Atrius Health and Blue Cross Blue Shield of Massachusetts have entered into a new seven-year agreement in which the two organizations will align around an advanced alternative payment model.
Atrius Health, which has 32 medical practices, with more than 50 specialties and 825 physicians in eastern and central Massachusetts, was one of the first providers to participate in Blue Cross’ Alternative Quality Contract (ACQ). Based on the success of the AQC, Blue Cross and Atrius Health are now collaborating to create new products and services for Atrius Health patients who are also Blue Cross members.
Focus areas will include developing more convenient ways of accessing care and navigating the healthcare system, more integrated population health programs, use of innovative technologies, and administrative simplification.
Atrius Health will receive a global budget for the care of more than 130,000 of its patients who are Blue Cross members with commercial PPO, HMO and Medicare plans. This is the first Blue Cross provider contract and first Atrius Health commercial payer contract to have full risk (cost and quality accountability) for PPO members. The agreement will allow Atrius Health to better invest in care delivery models to improve patient experience, slow health care cost growth and provide the right resources to help people stay healthy and out of the hospital or emergency department, the two organizations said.
"Blue Cross's commitment to improving patient experience makes them an outstanding partner for this journey toward a more accessible and affordable high-quality health care system in Massachusetts," said Steve Strongwater, M.D., president and CEO of nonprofit Atrius Health, in a prepared statement. "Their innovative approach to value-based payment goes hand in hand with our philosophy of finding new ways to better serve our patients, truly supporting our vision of transforming care to improve lives."
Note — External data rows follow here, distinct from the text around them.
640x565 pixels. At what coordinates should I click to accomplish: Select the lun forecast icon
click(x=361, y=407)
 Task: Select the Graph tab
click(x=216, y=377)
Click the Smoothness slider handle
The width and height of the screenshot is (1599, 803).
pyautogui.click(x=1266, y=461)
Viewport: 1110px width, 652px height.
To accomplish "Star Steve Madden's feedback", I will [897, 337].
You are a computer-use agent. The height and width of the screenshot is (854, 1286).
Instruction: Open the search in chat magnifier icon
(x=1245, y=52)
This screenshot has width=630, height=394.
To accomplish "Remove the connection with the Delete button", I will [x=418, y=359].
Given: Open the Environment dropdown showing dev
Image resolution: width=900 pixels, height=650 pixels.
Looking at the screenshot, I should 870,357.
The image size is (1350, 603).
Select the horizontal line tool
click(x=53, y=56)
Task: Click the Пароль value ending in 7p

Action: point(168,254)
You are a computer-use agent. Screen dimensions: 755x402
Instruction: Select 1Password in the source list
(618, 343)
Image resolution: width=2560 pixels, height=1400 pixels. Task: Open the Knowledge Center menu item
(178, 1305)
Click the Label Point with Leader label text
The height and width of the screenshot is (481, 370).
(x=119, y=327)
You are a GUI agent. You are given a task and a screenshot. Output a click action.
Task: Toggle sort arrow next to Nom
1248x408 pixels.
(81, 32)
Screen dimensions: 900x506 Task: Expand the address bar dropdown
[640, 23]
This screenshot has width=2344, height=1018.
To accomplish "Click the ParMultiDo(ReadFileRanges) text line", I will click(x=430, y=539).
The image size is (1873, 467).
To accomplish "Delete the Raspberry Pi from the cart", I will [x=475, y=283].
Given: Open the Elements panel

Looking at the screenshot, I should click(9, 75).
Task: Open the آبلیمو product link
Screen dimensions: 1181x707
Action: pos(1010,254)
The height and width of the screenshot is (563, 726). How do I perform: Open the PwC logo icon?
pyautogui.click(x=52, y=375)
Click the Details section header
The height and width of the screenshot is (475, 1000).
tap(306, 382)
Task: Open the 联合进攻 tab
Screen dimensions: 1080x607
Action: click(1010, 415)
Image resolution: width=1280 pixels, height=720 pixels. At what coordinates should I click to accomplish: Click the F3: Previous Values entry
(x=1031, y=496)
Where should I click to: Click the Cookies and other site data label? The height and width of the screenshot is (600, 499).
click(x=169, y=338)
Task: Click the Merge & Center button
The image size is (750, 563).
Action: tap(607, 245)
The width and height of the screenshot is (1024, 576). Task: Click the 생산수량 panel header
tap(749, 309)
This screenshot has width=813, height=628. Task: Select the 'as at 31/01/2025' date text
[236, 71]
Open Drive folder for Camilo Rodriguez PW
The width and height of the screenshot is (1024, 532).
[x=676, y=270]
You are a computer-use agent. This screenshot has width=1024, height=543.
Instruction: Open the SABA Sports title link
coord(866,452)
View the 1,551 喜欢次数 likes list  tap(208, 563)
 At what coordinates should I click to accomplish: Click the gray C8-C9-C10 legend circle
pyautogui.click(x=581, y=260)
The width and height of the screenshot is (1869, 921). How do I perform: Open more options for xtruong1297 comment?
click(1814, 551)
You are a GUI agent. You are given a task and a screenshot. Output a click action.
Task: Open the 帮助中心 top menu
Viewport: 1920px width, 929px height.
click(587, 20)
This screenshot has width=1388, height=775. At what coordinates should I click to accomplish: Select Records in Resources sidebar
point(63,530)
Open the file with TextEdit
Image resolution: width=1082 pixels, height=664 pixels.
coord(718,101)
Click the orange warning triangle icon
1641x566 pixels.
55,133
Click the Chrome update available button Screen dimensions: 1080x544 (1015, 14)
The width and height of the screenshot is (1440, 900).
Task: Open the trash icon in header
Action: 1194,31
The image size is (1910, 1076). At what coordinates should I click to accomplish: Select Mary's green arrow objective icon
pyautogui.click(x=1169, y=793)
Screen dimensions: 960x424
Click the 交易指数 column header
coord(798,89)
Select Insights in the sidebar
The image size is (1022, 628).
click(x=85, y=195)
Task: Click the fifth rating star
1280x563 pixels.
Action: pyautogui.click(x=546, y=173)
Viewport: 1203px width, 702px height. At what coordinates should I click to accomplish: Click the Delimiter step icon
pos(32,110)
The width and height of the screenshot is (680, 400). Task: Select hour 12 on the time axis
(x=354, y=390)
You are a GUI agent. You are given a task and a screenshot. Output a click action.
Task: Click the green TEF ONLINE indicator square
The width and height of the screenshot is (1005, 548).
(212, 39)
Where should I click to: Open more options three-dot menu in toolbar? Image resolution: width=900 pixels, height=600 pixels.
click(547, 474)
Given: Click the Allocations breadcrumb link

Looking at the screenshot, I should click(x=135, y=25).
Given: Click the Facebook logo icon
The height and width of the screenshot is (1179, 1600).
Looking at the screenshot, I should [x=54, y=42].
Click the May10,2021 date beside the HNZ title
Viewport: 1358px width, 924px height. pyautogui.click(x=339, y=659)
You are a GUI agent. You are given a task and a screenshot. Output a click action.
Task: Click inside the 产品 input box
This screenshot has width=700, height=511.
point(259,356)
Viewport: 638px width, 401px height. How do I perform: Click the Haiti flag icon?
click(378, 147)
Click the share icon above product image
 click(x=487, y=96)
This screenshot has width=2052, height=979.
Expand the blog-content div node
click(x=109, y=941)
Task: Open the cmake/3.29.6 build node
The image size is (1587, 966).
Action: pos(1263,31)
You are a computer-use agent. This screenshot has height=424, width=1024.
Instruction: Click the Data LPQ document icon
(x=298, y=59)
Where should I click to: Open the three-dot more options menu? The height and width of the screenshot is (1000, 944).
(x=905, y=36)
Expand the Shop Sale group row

In a November 2018 interview with Healthcare Innovation’s Rajiv Leventhal, Strongwater described some of the reasons that Atrius has had success in the world of value-based payment. “We started as a staff model HMO, so we have been doing population health before it was described as population health. We have organized all of our care and systems around individual patients, and then populations of patients, meaning we have developed disease registries, and identified those people who sit in the high-risk categories—either the top 1 percent, 5 percent, or the rising risk categories,” he said. “Then have planned tailored interventions, including trying to manage and prevent [disease] for the general population. We have built most of this work around our Epic EHR [electronic health record], so there are a series of tools—be it order sets or reminders—that complements the analytics. And we have built the analytics into the EHR so it’s now analytics that are much more actionable.”